> _Instructions to follow_:
Without the pictures, repeat the listing character for character.

> _Available data_:

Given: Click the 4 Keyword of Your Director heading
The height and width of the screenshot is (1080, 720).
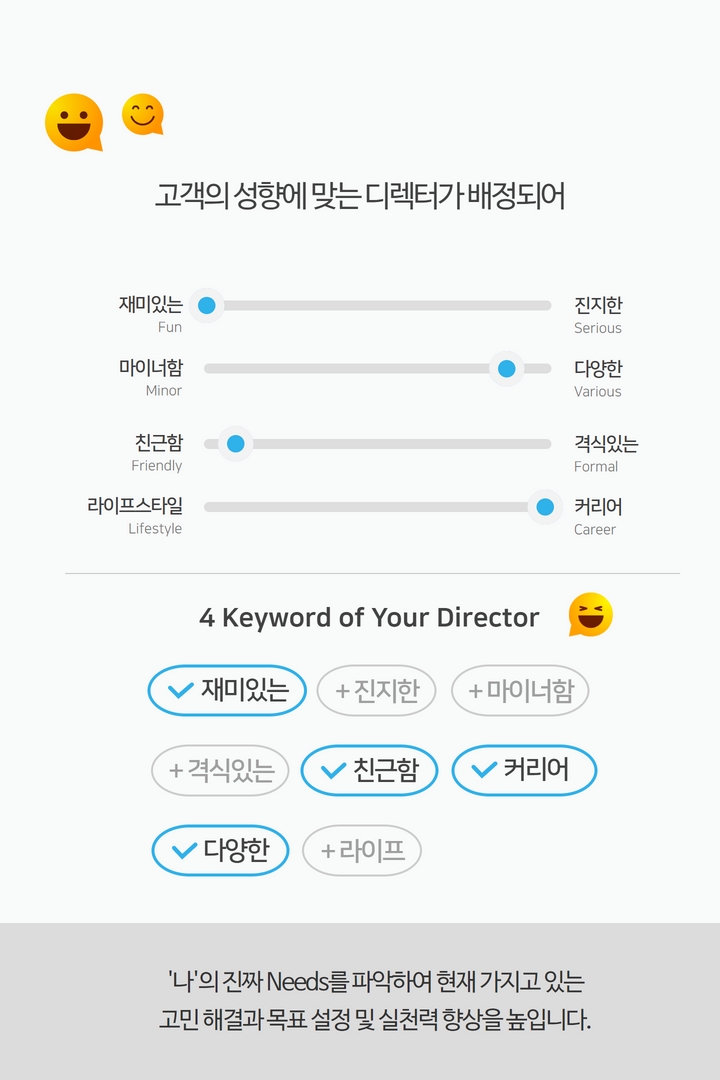Looking at the screenshot, I should tap(369, 618).
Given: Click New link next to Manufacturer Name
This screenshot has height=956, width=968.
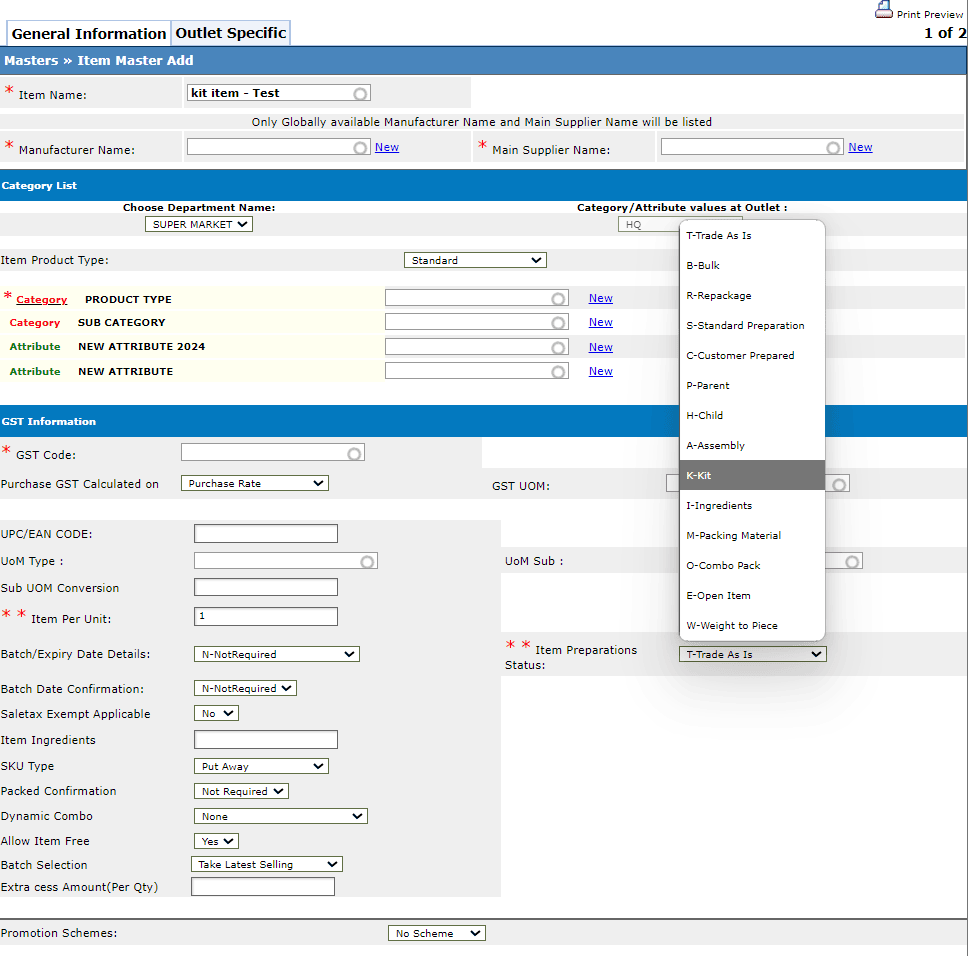Looking at the screenshot, I should [x=387, y=147].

> _Result below_:
Given: Click the 4 Keyword of Your Director heading
The height and width of the screenshot is (1080, 720).
Looking at the screenshot, I should tap(369, 618).
Given: Click New link next to Manufacturer Name
This screenshot has height=956, width=968.
Looking at the screenshot, I should [x=387, y=147].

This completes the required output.